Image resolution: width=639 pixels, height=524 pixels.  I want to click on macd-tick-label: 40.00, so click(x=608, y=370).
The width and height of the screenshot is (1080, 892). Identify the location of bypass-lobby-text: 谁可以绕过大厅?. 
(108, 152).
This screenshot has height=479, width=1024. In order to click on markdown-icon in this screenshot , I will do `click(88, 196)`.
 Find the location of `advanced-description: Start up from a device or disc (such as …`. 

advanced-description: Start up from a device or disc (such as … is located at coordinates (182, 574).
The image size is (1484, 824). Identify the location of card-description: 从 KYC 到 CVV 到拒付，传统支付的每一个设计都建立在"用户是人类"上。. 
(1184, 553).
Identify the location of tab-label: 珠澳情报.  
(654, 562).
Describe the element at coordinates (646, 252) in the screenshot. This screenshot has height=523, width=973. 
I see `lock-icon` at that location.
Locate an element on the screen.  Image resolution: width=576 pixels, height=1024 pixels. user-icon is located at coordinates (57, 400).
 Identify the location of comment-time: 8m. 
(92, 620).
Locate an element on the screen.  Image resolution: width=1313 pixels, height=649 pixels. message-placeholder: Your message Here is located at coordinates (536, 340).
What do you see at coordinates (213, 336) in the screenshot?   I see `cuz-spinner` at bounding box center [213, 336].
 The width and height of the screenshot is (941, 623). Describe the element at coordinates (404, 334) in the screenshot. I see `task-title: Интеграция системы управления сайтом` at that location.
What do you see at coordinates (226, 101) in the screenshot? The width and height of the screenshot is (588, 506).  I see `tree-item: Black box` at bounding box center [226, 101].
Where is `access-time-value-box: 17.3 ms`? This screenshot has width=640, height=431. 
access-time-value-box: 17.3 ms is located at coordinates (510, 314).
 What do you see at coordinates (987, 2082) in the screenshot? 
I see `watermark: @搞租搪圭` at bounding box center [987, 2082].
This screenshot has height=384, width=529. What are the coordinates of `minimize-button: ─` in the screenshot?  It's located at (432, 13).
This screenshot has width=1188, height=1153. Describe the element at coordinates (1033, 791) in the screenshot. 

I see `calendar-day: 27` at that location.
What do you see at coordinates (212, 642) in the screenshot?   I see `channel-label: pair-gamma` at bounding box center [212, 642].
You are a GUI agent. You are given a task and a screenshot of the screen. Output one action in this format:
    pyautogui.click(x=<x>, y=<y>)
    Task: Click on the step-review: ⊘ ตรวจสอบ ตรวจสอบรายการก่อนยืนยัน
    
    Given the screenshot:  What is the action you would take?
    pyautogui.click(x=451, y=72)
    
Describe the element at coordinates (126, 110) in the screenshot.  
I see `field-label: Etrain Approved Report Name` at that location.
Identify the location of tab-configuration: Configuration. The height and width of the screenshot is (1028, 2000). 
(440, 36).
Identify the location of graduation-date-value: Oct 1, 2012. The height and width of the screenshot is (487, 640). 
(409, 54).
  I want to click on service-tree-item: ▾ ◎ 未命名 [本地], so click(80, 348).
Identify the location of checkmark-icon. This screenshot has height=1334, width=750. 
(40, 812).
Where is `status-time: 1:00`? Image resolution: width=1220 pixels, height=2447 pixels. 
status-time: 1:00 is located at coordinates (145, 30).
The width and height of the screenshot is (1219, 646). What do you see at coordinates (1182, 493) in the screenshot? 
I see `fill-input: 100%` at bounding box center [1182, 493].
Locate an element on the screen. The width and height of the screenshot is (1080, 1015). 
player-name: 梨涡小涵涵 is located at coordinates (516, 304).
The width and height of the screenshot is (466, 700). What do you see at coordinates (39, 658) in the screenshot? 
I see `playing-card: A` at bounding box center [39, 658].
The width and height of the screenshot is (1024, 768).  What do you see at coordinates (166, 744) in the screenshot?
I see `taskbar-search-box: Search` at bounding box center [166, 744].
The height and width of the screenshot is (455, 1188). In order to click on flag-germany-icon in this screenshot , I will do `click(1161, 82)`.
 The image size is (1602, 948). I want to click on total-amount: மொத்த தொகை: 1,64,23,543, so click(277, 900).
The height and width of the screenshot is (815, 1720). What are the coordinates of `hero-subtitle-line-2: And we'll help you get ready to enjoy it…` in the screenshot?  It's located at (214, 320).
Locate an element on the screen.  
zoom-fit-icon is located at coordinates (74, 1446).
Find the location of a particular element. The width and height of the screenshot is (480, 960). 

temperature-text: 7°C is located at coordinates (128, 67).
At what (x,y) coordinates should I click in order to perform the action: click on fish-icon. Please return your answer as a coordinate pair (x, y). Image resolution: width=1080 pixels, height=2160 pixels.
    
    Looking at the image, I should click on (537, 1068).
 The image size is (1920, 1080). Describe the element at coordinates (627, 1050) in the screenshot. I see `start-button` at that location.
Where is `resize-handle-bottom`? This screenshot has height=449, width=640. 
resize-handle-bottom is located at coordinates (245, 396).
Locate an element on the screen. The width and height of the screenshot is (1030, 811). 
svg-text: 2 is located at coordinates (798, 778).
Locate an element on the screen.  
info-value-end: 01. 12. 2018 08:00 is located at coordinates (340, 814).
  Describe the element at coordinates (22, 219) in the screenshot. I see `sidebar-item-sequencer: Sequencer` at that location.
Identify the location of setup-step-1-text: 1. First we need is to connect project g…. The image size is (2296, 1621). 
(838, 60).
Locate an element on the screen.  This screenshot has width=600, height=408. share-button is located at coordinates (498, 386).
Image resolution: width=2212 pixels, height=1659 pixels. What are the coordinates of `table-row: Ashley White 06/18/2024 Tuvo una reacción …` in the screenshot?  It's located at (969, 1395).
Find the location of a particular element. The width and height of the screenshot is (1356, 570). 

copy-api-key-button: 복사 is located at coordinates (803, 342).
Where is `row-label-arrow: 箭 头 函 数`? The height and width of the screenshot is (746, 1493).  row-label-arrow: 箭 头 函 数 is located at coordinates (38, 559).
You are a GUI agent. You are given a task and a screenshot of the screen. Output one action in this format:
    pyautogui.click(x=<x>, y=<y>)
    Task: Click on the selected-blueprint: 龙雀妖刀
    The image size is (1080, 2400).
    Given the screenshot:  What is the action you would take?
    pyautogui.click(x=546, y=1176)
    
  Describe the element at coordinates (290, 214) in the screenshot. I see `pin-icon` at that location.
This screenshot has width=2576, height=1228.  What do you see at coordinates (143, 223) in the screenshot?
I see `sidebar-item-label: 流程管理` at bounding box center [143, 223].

Directions for this task:
Return the lines above word for word, without changing anything.

Result for this task:
Image resolution: width=639 pixels, height=524 pixels.  I want to click on macd-tick-label: 40.00, so click(x=608, y=370).
The width and height of the screenshot is (1080, 892). Identify the location of bypass-lobby-text: 谁可以绕过大厅?. 
(108, 152).
This screenshot has height=479, width=1024. In order to click on markdown-icon in this screenshot , I will do `click(88, 196)`.
 Find the location of `advanced-description: Start up from a device or disc (such as …`. 

advanced-description: Start up from a device or disc (such as … is located at coordinates (182, 574).
The image size is (1484, 824). Identify the location of card-description: 从 KYC 到 CVV 到拒付，传统支付的每一个设计都建立在"用户是人类"上。. 
(1184, 553).
Identify the location of tab-label: 珠澳情报.  
(654, 562).
Describe the element at coordinates (646, 252) in the screenshot. This screenshot has height=523, width=973. 
I see `lock-icon` at that location.
Locate an element on the screen.  Image resolution: width=576 pixels, height=1024 pixels. user-icon is located at coordinates (57, 400).
 Identify the location of comment-time: 8m. 
(92, 620).
Locate an element on the screen.  Image resolution: width=1313 pixels, height=649 pixels. message-placeholder: Your message Here is located at coordinates (536, 340).
What do you see at coordinates (213, 336) in the screenshot?   I see `cuz-spinner` at bounding box center [213, 336].
 The width and height of the screenshot is (941, 623). Describe the element at coordinates (404, 334) in the screenshot. I see `task-title: Интеграция системы управления сайтом` at that location.
What do you see at coordinates (226, 101) in the screenshot? The width and height of the screenshot is (588, 506).  I see `tree-item: Black box` at bounding box center [226, 101].
Where is `access-time-value-box: 17.3 ms`? This screenshot has width=640, height=431. 
access-time-value-box: 17.3 ms is located at coordinates (510, 314).
 What do you see at coordinates (987, 2082) in the screenshot? 
I see `watermark: @搞租搪圭` at bounding box center [987, 2082].
This screenshot has height=384, width=529. What are the coordinates of `minimize-button: ─` in the screenshot?  It's located at (432, 13).
This screenshot has width=1188, height=1153. Describe the element at coordinates (1033, 791) in the screenshot. 

I see `calendar-day: 27` at that location.
What do you see at coordinates (212, 642) in the screenshot?   I see `channel-label: pair-gamma` at bounding box center [212, 642].
You are a GUI agent. You are given a task and a screenshot of the screen. Output one action in this format:
    pyautogui.click(x=<x>, y=<y>)
    Task: Click on the step-review: ⊘ ตรวจสอบ ตรวจสอบรายการก่อนยืนยัน
    
    Given the screenshot:  What is the action you would take?
    pyautogui.click(x=451, y=72)
    
Describe the element at coordinates (126, 110) in the screenshot.  
I see `field-label: Etrain Approved Report Name` at that location.
Identify the location of tab-configuration: Configuration. The height and width of the screenshot is (1028, 2000). 
(440, 36).
Identify the location of graduation-date-value: Oct 1, 2012. The height and width of the screenshot is (487, 640). 
(409, 54).
  I want to click on service-tree-item: ▾ ◎ 未命名 [本地], so click(80, 348).
Identify the location of checkmark-icon. This screenshot has height=1334, width=750. 
(40, 812).
Where is `status-time: 1:00`? Image resolution: width=1220 pixels, height=2447 pixels. 
status-time: 1:00 is located at coordinates (145, 30).
The width and height of the screenshot is (1219, 646). What do you see at coordinates (1182, 493) in the screenshot? 
I see `fill-input: 100%` at bounding box center [1182, 493].
Locate an element on the screen. The width and height of the screenshot is (1080, 1015). 
player-name: 梨涡小涵涵 is located at coordinates (516, 304).
The width and height of the screenshot is (466, 700). What do you see at coordinates (39, 658) in the screenshot? 
I see `playing-card: A` at bounding box center [39, 658].
The width and height of the screenshot is (1024, 768).  What do you see at coordinates (166, 744) in the screenshot?
I see `taskbar-search-box: Search` at bounding box center [166, 744].
The height and width of the screenshot is (455, 1188). In order to click on flag-germany-icon in this screenshot , I will do `click(1161, 82)`.
 The image size is (1602, 948). I want to click on total-amount: மொத்த தொகை: 1,64,23,543, so click(277, 900).
The height and width of the screenshot is (815, 1720). What are the coordinates of `hero-subtitle-line-2: And we'll help you get ready to enjoy it…` in the screenshot?  It's located at (214, 320).
Locate an element on the screen.  
zoom-fit-icon is located at coordinates (74, 1446).
Find the location of a particular element. The width and height of the screenshot is (480, 960). 

temperature-text: 7°C is located at coordinates (128, 67).
At what (x,y) coordinates should I click in order to perform the action: click on fish-icon. Please return your answer as a coordinate pair (x, y). Image resolution: width=1080 pixels, height=2160 pixels.
    
    Looking at the image, I should click on (537, 1068).
 The image size is (1920, 1080). Describe the element at coordinates (627, 1050) in the screenshot. I see `start-button` at that location.
Where is `resize-handle-bottom`? This screenshot has height=449, width=640. 
resize-handle-bottom is located at coordinates (245, 396).
Locate an element on the screen. The width and height of the screenshot is (1030, 811). 
svg-text: 2 is located at coordinates (798, 778).
Locate an element on the screen.  
info-value-end: 01. 12. 2018 08:00 is located at coordinates (340, 814).
  Describe the element at coordinates (22, 219) in the screenshot. I see `sidebar-item-sequencer: Sequencer` at that location.
Identify the location of setup-step-1-text: 1. First we need is to connect project g…. The image size is (2296, 1621). 
(838, 60).
Locate an element on the screen.  This screenshot has width=600, height=408. share-button is located at coordinates (498, 386).
Image resolution: width=2212 pixels, height=1659 pixels. What are the coordinates of `table-row: Ashley White 06/18/2024 Tuvo una reacción …` in the screenshot?  It's located at (969, 1395).
Find the location of a particular element. The width and height of the screenshot is (1356, 570). 

copy-api-key-button: 복사 is located at coordinates (803, 342).
Where is `row-label-arrow: 箭 头 函 数`? The height and width of the screenshot is (746, 1493).  row-label-arrow: 箭 头 函 数 is located at coordinates (38, 559).
You are a GUI agent. You are given a task and a screenshot of the screen. Output one action in this format:
    pyautogui.click(x=<x>, y=<y>)
    Task: Click on the selected-blueprint: 龙雀妖刀
    The image size is (1080, 2400).
    Given the screenshot:  What is the action you would take?
    pyautogui.click(x=546, y=1176)
    
  Describe the element at coordinates (290, 214) in the screenshot. I see `pin-icon` at that location.
This screenshot has width=2576, height=1228.  What do you see at coordinates (143, 223) in the screenshot?
I see `sidebar-item-label: 流程管理` at bounding box center [143, 223].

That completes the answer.